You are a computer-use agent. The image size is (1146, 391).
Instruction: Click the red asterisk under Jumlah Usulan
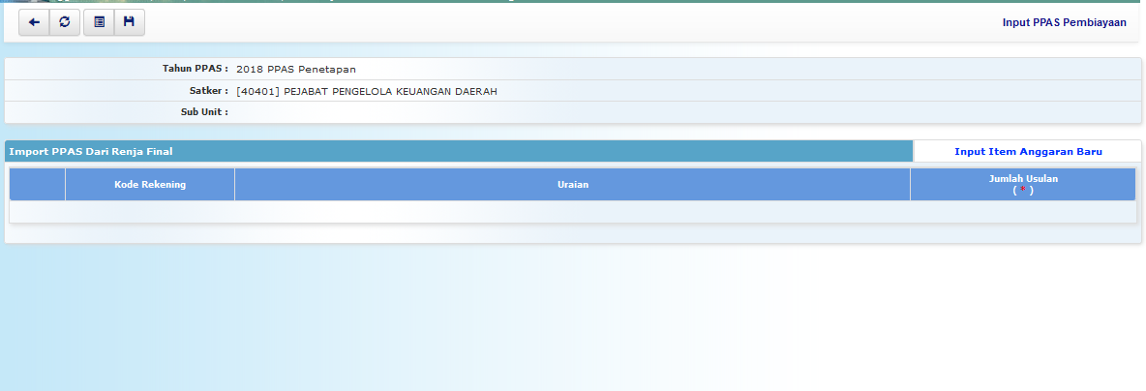tap(1022, 191)
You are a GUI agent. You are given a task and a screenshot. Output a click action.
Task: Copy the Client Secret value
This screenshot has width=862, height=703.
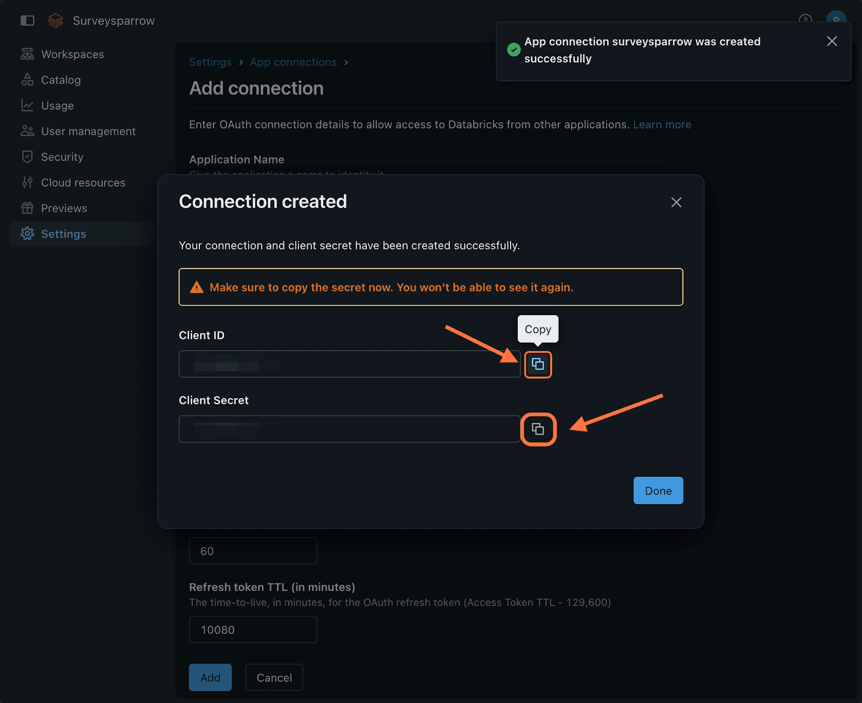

**Task:**
Pictures are to be excluded; everything else in the records must be reproduced exactly.

**Answer to this task:**
You are a computer-use agent. The image size is (1146, 391).
Instruction: Click the red asterisk under Jumlah Usulan
tap(1022, 191)
You are a GUI agent. You are given a task and a screenshot. Output a click action.
Task: Copy the Client Secret value
This screenshot has width=862, height=703.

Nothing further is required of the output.